Il est plus simple d'expliquer ce que n'est pas le système de crédit social chinois plutôt que ce qu'il est véritablement. En 2014, lorsque la Chine a annoncé un plan de six ans pour construire un "système de crédit social" qui récompenserait les actions renforçant le sentiment de confiance dans la société et pénaliserait les actes allant à l'encontre de cet objectif, cela a créé une incompréhension dans le monde occidental. Avec la publication de nouveaux documents à la mi-novembre 2022, l'occasion est donnée de corriger le tir.

Pour la plupart des personnes vivant en dehors de Chine, l'expression "crédit social" évoque instantanément des images dans notre esprit : celles d'un système à la Black Mirror alimenté par des technologies permettant de noter automatiquement chaque citoyen chinois en fonction de ce qu'il fait de bien ou de mal. Dans la réalité, ce terrifiant système de crédit social n'existe pas et le gouvernement central ne semble pas enclin à le construire non plus.

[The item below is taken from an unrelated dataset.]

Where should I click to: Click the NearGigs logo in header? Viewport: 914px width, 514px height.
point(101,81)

Au lieu de cela, le système sur lequel le gouvernement travaille, en prenant son temps, est un mélange de plusieurs tentatives pour réguler l'industrie du crédit financier, pour permettre aux agences gouvernementales de partager des données entre elles et pour promouvoir des valeurs morales sanctionnées par l'Etat - aussi vague que puisse paraître cette dernière notion en particulier. Rien ne prouve encore que ce système ait été utilisé à des fins de contrôle social généralisé (bien qu'il soit toujours possible qu'il soit employé pour porter atteinte aux droits individuels).

Alors que les gouvernements locaux ont été beaucoup plus ambitieux avec leurs réglementations innovantes, provoquant davantage de controverses et de réactions publiques, le système de crédit social à l'échelle nationale prendra encore beaucoup de temps avant de se matérialiser. La Chine n'a jamais aussi proche qu'aujourd'hui d'être en mesure d'expliquer à quoi ressemblera son système. Le 14 novembre dernier, plusieurs agences gouvernementales ont publié de manière collective un projet de loi sur l'établissement du système de crédit social, la première tentative de codifier systématiquement les expériences passées sur le crédit social et, théoriquement, de guider sa future mise en oeuvre.

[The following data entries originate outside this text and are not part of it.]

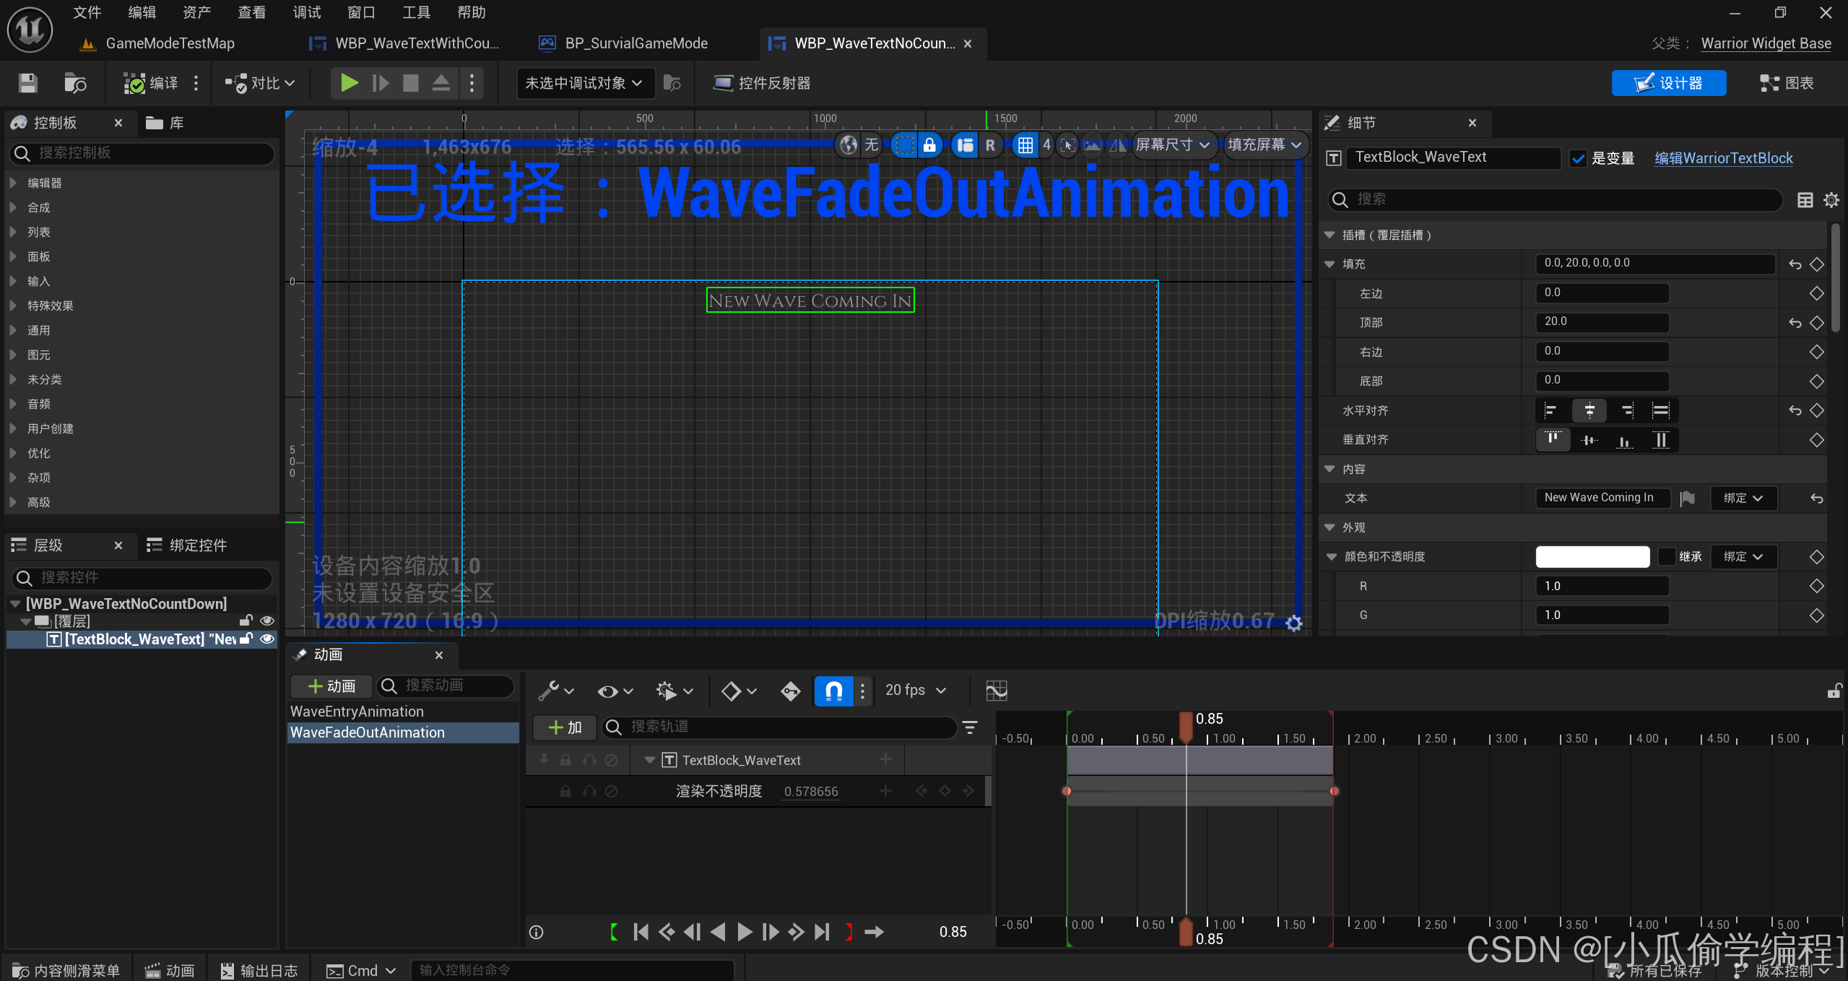Click center horizontal alignment icon
Image resolution: width=1848 pixels, height=981 pixels.
point(1589,410)
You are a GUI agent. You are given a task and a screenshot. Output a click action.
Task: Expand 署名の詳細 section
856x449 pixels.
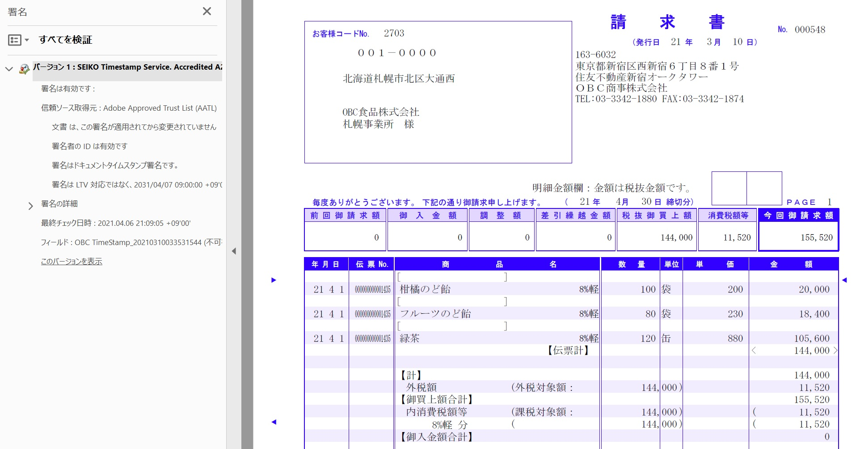click(x=30, y=205)
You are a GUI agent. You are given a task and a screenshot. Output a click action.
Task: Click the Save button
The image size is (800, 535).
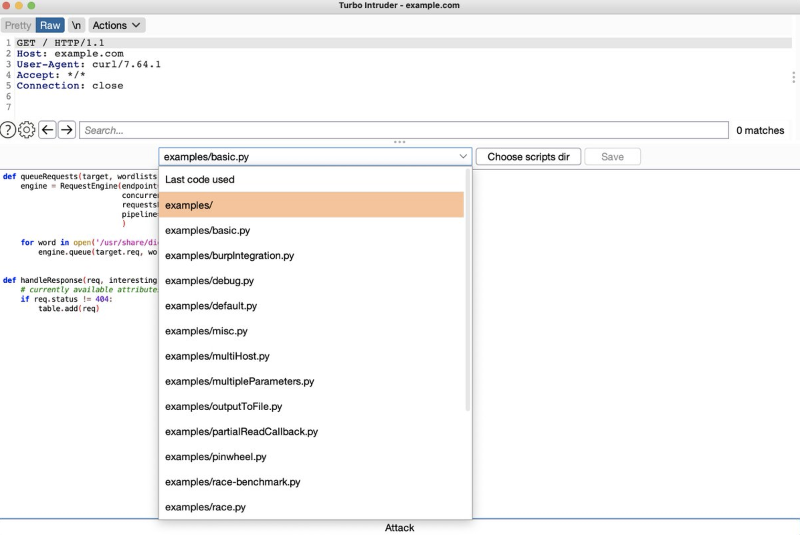point(612,157)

Pourtant, ce projet de loi a laissé les observateurs avec plus d'interrogations que de réponses.

"Ce projet ne reflète pas du tout un changement radical", estime Jeremy Daum, membre senior du Yale Law Paul Tsai China Center, qui observe l'expérience du crédit social en Chine depuis plusieurs années. Il note qu'il ne s'agit pas d'un changement significatif de stratégie ou d'objectif par rapport à ce qui est déjà en place.

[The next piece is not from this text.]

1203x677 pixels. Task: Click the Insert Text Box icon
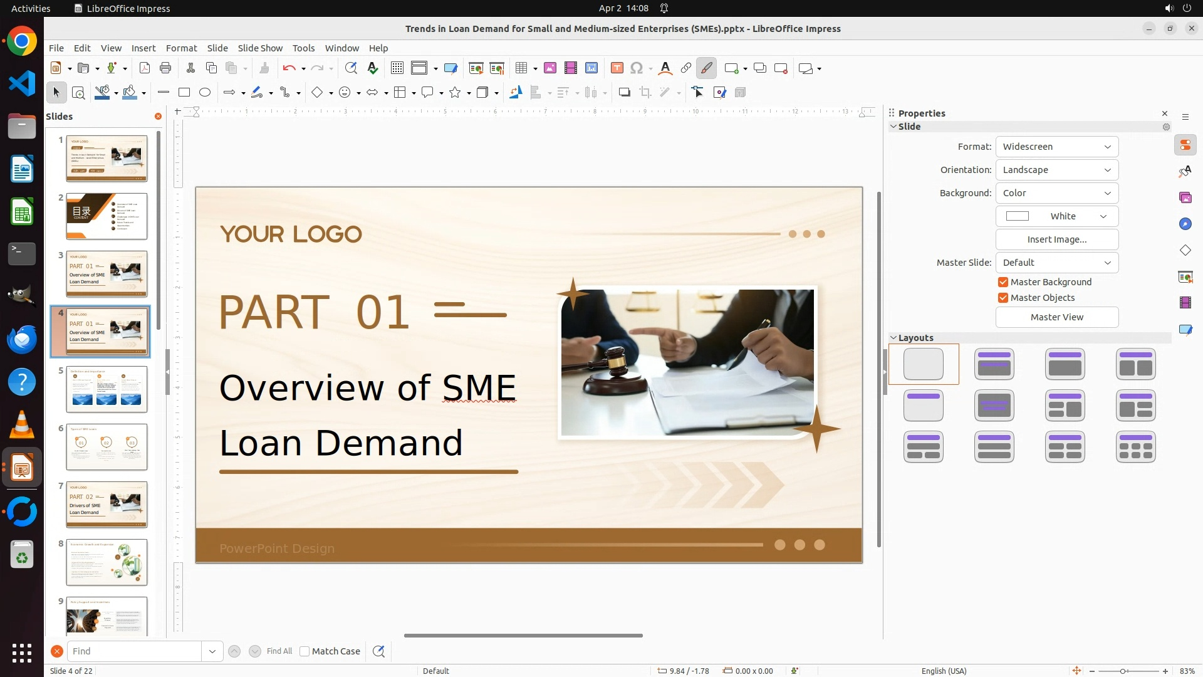click(x=617, y=68)
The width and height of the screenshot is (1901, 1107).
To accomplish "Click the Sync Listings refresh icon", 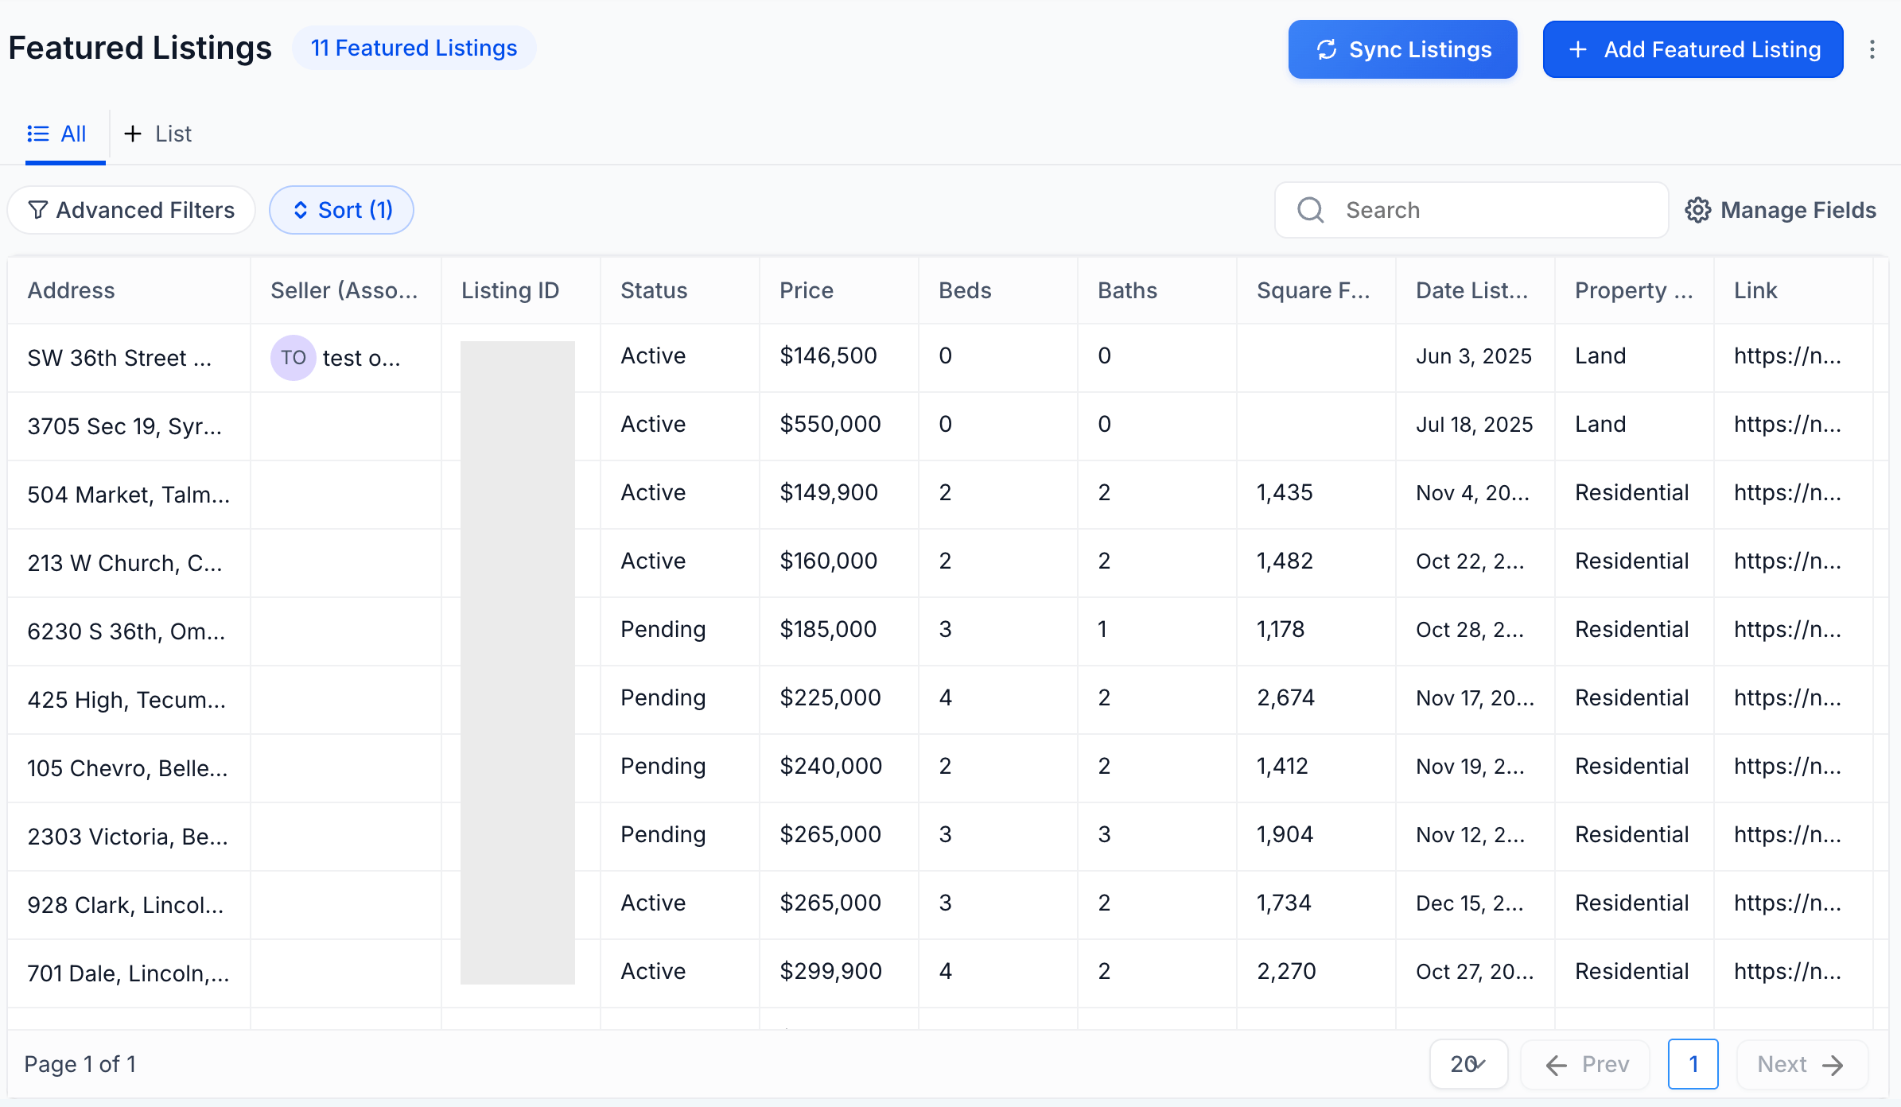I will [x=1326, y=49].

La loi reste plutôt proche des règles locales que les villes chinoises comme Shanghai ont publiées et appliquées ces dernières années, sur des sujets tels que la collecte de données et les méthodes de sanctions, en leur attribuant simplement un cachet d'approbation centrale. Elle ne répond pas non plus aux questions persistantes des universitaires sur les limites des règles locales. "Il s'agit en grande partie d'une intégration de ce qui existait déjà, à tel point que cela n'apporte pas beaucoup de valeur ajoutée", poursuit Jeremy Daum.